Stated goal: Please reproduce the lines below word for word.

Given records:
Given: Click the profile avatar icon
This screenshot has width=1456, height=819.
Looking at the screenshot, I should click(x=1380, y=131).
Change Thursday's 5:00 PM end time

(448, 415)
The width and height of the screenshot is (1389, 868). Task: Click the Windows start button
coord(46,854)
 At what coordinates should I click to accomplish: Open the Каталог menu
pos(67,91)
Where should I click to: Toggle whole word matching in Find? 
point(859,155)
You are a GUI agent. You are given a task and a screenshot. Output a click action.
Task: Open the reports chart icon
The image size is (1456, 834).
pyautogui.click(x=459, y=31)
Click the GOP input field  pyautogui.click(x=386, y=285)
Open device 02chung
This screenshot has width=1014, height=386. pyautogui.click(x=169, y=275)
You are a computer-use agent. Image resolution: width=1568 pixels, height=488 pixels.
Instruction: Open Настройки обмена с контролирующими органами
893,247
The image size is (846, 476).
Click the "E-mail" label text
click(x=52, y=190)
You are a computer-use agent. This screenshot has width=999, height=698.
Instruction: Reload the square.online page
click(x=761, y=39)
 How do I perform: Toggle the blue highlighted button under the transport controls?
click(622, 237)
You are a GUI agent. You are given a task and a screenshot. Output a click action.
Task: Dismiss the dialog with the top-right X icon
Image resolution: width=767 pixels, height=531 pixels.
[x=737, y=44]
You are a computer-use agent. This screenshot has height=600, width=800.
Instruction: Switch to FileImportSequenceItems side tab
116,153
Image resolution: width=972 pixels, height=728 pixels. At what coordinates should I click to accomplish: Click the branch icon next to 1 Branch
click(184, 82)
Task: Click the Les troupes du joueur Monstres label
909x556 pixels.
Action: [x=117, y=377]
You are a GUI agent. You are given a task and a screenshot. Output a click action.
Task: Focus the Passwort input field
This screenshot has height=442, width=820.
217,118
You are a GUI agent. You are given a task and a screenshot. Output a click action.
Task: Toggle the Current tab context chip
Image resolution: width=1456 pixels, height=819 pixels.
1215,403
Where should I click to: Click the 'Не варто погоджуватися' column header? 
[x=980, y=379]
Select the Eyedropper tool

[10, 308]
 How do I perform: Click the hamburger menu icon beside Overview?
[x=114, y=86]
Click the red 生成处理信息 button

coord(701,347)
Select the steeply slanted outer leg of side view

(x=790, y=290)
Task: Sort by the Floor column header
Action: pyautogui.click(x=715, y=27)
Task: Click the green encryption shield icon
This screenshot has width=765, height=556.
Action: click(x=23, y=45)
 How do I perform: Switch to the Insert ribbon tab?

Reply to the exercise:
Given: Click the profile avatar icon
This screenshot has width=1456, height=819.
Looking at the screenshot, I should click(x=1380, y=131).
Change Thursday's 5:00 PM end time

(448, 415)
The width and height of the screenshot is (1389, 868). Task: Click the Windows start button
coord(46,854)
 At what coordinates should I click to accomplish: Open the Каталог menu
pos(67,91)
Where should I click to: Toggle whole word matching in Find? 
point(859,155)
You are a GUI agent. You are given a task and a screenshot. Output a click action.
Task: Open the reports chart icon
The image size is (1456, 834).
pyautogui.click(x=459, y=31)
Click the GOP input field  pyautogui.click(x=386, y=285)
Open device 02chung
This screenshot has width=1014, height=386. pyautogui.click(x=169, y=275)
You are a computer-use agent. Image resolution: width=1568 pixels, height=488 pixels.
Instruction: Open Настройки обмена с контролирующими органами
893,247
The image size is (846, 476).
Click the "E-mail" label text
click(x=52, y=190)
You are a computer-use agent. This screenshot has width=999, height=698.
Instruction: Reload the square.online page
click(x=761, y=39)
 How do I perform: Toggle the blue highlighted button under the transport controls?
click(622, 237)
You are a GUI agent. You are given a task and a screenshot. Output a click action.
Task: Dismiss the dialog with the top-right X icon
Image resolution: width=767 pixels, height=531 pixels.
[x=737, y=44]
You are a computer-use agent. This screenshot has height=600, width=800.
Instruction: Switch to FileImportSequenceItems side tab
116,153
Image resolution: width=972 pixels, height=728 pixels. At what coordinates should I click to accomplish: Click the branch icon next to 1 Branch
click(184, 82)
Task: Click the Les troupes du joueur Monstres label
909x556 pixels.
Action: [x=117, y=377]
You are a GUI agent. You are given a task and a screenshot. Output a click action.
Task: Focus the Passwort input field
This screenshot has height=442, width=820.
217,118
You are a GUI agent. You are given a task and a screenshot. Output a click action.
Task: Toggle the Current tab context chip
Image resolution: width=1456 pixels, height=819 pixels.
1215,403
Where should I click to: Click the 'Не варто погоджуватися' column header? 
[x=980, y=379]
Select the Eyedropper tool

[10, 308]
 How do I perform: Click the hamburger menu icon beside Overview?
[x=114, y=86]
Click the red 生成处理信息 button

coord(701,347)
Select the steeply slanted outer leg of side view

(x=790, y=290)
Task: Sort by the Floor column header
Action: pyautogui.click(x=715, y=27)
Task: Click the green encryption shield icon
This screenshot has width=765, height=556.
Action: click(x=23, y=45)
 How do I perform: Switch to the Insert ribbon tab?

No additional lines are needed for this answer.